## DIRECTIONS FOR THIS TASK:
Output the entire listing that follows verbatim.

## DATA TO EXAMINE:
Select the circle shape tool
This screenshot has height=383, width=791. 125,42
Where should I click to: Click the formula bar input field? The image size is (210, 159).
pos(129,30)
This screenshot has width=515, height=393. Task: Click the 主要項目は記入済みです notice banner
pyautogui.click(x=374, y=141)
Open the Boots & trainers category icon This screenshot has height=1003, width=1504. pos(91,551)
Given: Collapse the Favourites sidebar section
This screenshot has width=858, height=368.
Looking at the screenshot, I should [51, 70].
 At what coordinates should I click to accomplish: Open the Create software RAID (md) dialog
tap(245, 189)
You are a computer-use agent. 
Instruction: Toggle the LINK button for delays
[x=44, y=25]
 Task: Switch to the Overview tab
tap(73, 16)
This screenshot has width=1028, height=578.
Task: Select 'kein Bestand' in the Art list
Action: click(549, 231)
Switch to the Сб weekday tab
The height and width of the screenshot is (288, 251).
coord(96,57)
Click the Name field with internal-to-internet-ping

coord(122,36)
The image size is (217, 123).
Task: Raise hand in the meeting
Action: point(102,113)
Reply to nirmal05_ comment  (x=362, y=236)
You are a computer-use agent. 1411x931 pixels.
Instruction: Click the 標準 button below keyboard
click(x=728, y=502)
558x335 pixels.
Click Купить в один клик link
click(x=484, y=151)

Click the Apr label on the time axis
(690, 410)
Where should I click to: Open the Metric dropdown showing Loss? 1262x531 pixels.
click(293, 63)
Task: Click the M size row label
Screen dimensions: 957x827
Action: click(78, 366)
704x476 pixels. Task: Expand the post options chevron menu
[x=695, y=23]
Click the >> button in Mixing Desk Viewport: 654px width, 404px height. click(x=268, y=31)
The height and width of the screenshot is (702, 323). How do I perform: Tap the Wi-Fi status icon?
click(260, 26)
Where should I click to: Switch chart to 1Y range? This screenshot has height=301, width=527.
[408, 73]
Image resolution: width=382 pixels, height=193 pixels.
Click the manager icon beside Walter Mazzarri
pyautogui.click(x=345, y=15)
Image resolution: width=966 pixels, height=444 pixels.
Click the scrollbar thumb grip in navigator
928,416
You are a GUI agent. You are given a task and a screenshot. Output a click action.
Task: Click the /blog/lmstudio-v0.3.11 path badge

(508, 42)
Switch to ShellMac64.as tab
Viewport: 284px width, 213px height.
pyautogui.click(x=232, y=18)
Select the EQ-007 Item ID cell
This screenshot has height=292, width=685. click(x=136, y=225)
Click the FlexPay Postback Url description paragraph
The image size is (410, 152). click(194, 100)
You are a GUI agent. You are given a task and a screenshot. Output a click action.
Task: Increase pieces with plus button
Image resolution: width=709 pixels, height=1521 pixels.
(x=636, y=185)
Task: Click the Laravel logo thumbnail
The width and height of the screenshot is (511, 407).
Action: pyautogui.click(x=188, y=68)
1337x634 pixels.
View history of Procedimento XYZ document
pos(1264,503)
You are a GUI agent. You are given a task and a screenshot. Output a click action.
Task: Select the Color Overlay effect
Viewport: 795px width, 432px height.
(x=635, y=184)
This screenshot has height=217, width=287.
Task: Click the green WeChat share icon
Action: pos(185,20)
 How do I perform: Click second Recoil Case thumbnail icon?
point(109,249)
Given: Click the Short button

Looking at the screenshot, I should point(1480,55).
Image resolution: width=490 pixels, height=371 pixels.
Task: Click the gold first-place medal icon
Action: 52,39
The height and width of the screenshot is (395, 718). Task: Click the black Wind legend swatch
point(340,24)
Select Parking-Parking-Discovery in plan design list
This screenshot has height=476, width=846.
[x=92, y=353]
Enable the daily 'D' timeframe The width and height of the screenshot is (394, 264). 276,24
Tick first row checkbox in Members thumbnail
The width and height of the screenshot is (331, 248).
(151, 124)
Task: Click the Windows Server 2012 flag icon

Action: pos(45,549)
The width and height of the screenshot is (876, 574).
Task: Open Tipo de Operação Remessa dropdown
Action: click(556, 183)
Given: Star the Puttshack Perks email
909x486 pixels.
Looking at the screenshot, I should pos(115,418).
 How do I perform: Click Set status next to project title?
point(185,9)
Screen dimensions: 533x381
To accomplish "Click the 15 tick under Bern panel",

## YOUR RESPONSE:
Select the circle shape tool
This screenshot has height=383, width=791. 125,42
Where should I click to: Click the formula bar input field? The image size is (210, 159).
pos(129,30)
This screenshot has width=515, height=393. Task: Click the 主要項目は記入済みです notice banner
pyautogui.click(x=374, y=141)
Open the Boots & trainers category icon This screenshot has height=1003, width=1504. pos(91,551)
Given: Collapse the Favourites sidebar section
This screenshot has width=858, height=368.
Looking at the screenshot, I should [51, 70].
 At what coordinates should I click to accomplish: Open the Create software RAID (md) dialog
tap(245, 189)
You are a computer-use agent. 
Instruction: Toggle the LINK button for delays
[x=44, y=25]
 Task: Switch to the Overview tab
tap(73, 16)
This screenshot has width=1028, height=578.
Task: Select 'kein Bestand' in the Art list
Action: click(549, 231)
Switch to the Сб weekday tab
The height and width of the screenshot is (288, 251).
coord(96,57)
Click the Name field with internal-to-internet-ping

coord(122,36)
The image size is (217, 123).
Task: Raise hand in the meeting
Action: point(102,113)
Reply to nirmal05_ comment  (x=362, y=236)
You are a computer-use agent. 1411x931 pixels.
Instruction: Click the 標準 button below keyboard
click(x=728, y=502)
558x335 pixels.
Click Купить в один клик link
click(x=484, y=151)

Click the Apr label on the time axis
(690, 410)
Where should I click to: Open the Metric dropdown showing Loss? 1262x531 pixels.
click(293, 63)
Task: Click the M size row label
Screen dimensions: 957x827
Action: click(78, 366)
704x476 pixels. Task: Expand the post options chevron menu
[x=695, y=23]
Click the >> button in Mixing Desk Viewport: 654px width, 404px height. click(x=268, y=31)
The height and width of the screenshot is (702, 323). How do I perform: Tap the Wi-Fi status icon?
click(260, 26)
Where should I click to: Switch chart to 1Y range? This screenshot has height=301, width=527.
[408, 73]
Image resolution: width=382 pixels, height=193 pixels.
Click the manager icon beside Walter Mazzarri
pyautogui.click(x=345, y=15)
Image resolution: width=966 pixels, height=444 pixels.
Click the scrollbar thumb grip in navigator
928,416
You are a GUI agent. You are given a task and a screenshot. Output a click action.
Task: Click the /blog/lmstudio-v0.3.11 path badge

(508, 42)
Switch to ShellMac64.as tab
Viewport: 284px width, 213px height.
pyautogui.click(x=232, y=18)
Select the EQ-007 Item ID cell
This screenshot has height=292, width=685. click(x=136, y=225)
Click the FlexPay Postback Url description paragraph
The image size is (410, 152). click(194, 100)
You are a GUI agent. You are given a task and a screenshot. Output a click action.
Task: Increase pieces with plus button
Image resolution: width=709 pixels, height=1521 pixels.
(x=636, y=185)
Task: Click the Laravel logo thumbnail
The width and height of the screenshot is (511, 407).
Action: pyautogui.click(x=188, y=68)
1337x634 pixels.
View history of Procedimento XYZ document
pos(1264,503)
You are a GUI agent. You are given a task and a screenshot. Output a click action.
Task: Select the Color Overlay effect
Viewport: 795px width, 432px height.
(x=635, y=184)
This screenshot has height=217, width=287.
Task: Click the green WeChat share icon
Action: pos(185,20)
 How do I perform: Click second Recoil Case thumbnail icon?
point(109,249)
Given: Click the Short button

Looking at the screenshot, I should point(1480,55).
Image resolution: width=490 pixels, height=371 pixels.
Task: Click the gold first-place medal icon
Action: 52,39
The height and width of the screenshot is (395, 718). Task: Click the black Wind legend swatch
point(340,24)
Select Parking-Parking-Discovery in plan design list
This screenshot has height=476, width=846.
[x=92, y=353]
Enable the daily 'D' timeframe The width and height of the screenshot is (394, 264). 276,24
Tick first row checkbox in Members thumbnail
The width and height of the screenshot is (331, 248).
(151, 124)
Task: Click the Windows Server 2012 flag icon

Action: pos(45,549)
The width and height of the screenshot is (876, 574).
Task: Open Tipo de Operação Remessa dropdown
Action: click(556, 183)
Given: Star the Puttshack Perks email
909x486 pixels.
Looking at the screenshot, I should pos(115,418).
 How do I perform: Click Set status next to project title?
point(185,9)
Screen dimensions: 533x381
To accomplish "Click the 15 tick under Bern panel",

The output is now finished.